ORLANDO – The landscape for drug development in schizophrenia includes several new promising targets as the field tries to regain its footing after a series of disappointments in recent years, a group of experts said in a session preceding the annual congress of the Schizophrenia International Research Society.
However, the experts also expressed a sense of urgency that trial design and better patient selection have to be improved. Some recent trial failures are likely because of faulty design rather than choosing the wrong target, they said in a satellite session that was funded and organized by Sunovion Pharmaceuticals.
“The question is really critical, because we’ve seen too many major pharma [companies] completely withdraw from this field because of their costly failures,” said Herbert Y. Meltzer, MD, director of the translational neuropharmacology program at Northwestern University, Chicago. “We’ve got to get it right.”
Some of the more prominent, recent trials that were embarked on with hope only to end with unfavorable results include pomaglumetad, a metabotropic glutamate receptor agonist that tried but failed to reduce residual positive and negative schizophrenia symptoms; bitopertin, a glycine transporter 1 inhibitor, for similar symptoms; several phosphodiesterase-10 inhibitors targeting acutely exacerbated schizophrenia symptoms; encenicline, a nicotinic receptor agonist for cognition; and Lu AF35700, a dopamine-and serotonin-receptor agonist, which the manufacturer recently announced failed to reduce positive and negative symptom scores.
Chrisoph U. Correll, MD, professor of psychiatry and molecular medicine at Hofstra University, Hempstead, N.Y., said it’s possible that the phosphodiesterase-10 inhibitors could be looked at again.
“Maybe there is an approach to treat negative symptoms,” he said, adding that some trials might not have chosen patients effectively. “They may have had the wrong patients. They might have had also the wrong prior treatment and not having washed out patients enough.”
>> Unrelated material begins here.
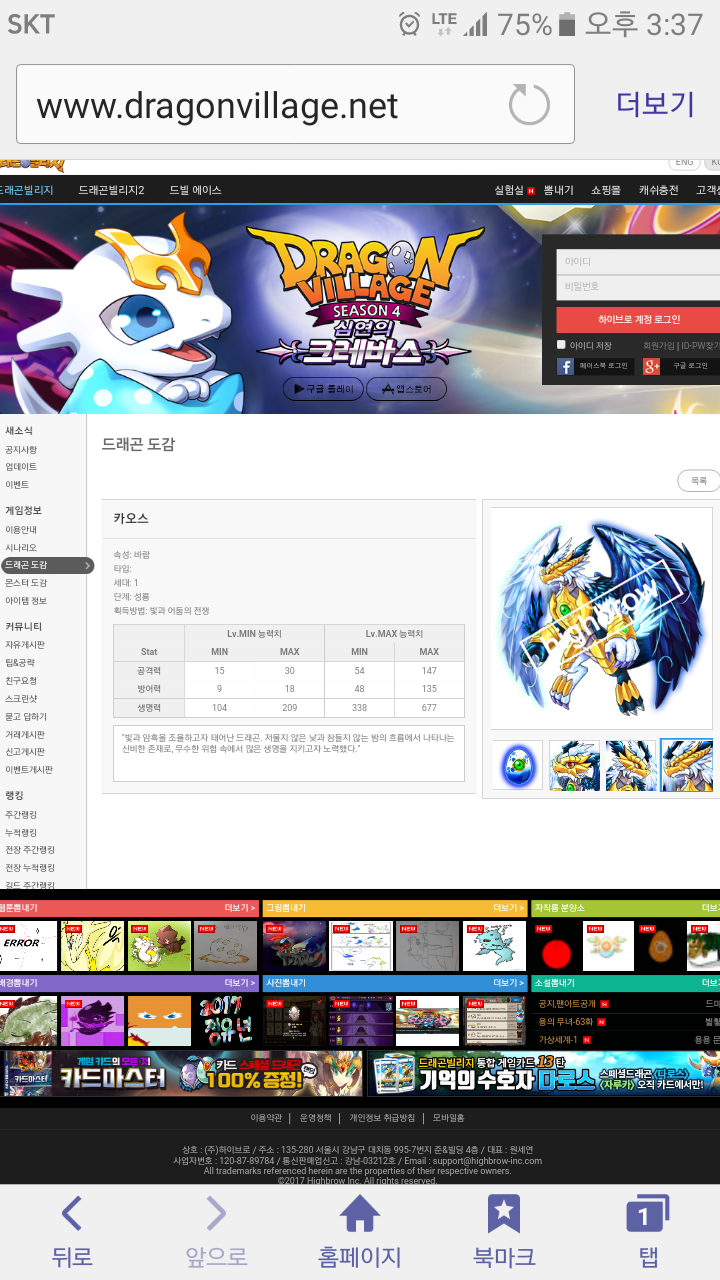Tap the 구글 플레이 download button

click(323, 389)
Dr. Meltzer said it’s clear to him that the encenicline trial, in particular, involved a problem of design. “There’s no way increasing cholinergic activity through the nicotinic receptor agonist is not going to improve cognition.”
He said embracing genetics is the best way forward, saying that the “shotgun approach” of the past has siphoned money and time away from more important work. “The future of the field is in the genetics – we’re going to have to get the right people into the right trials for the right drug and design them accordingly.
Dr. Oliver Howes
Oliver Howes, MD, PhD, professor of psychiatry at King’s College London, described new areas of interest in the disease pathway, ahead of the dopamine receptor, which has long been a dominant focus of research and treatment efforts.
“How might we target these upstream factors that might regulate dopamine synthesis and release capacity?” is a key research question at the moment, he said.
A drug – called SEP-363856 – that targets the trace amine-associated receptor 1, which has a role in neurotransmission, significantly improved Positive and Negative Syndrome Scale scores in phase 2 trials. Researchers are also making progress in employing parvalbumin interneurons to dampen dopamine synthesis, Dr. Howes said.
Drugmakers halted development of a drug that targeted dopamine firing regulated by the muscarinic receptors M4 and M1 because of gastrointestinal side effects. But there is renewed hope of a more refined approach that targets only M4, rather than M1, which was thought to be responsible for the effects. Some preclinical efforts have been encouraging in this regard, Dr. Howes said.
“This more selective M4 agonist,” he said, “could manipulate the dopamine system in the way that we want.”
Dr. Meltzer, Dr. Correll, and Dr. Howes reported financial relationships with Sunovion, Alkermes, Bristol-Myers Squibb, Lundbeck, Takeda, and other companies.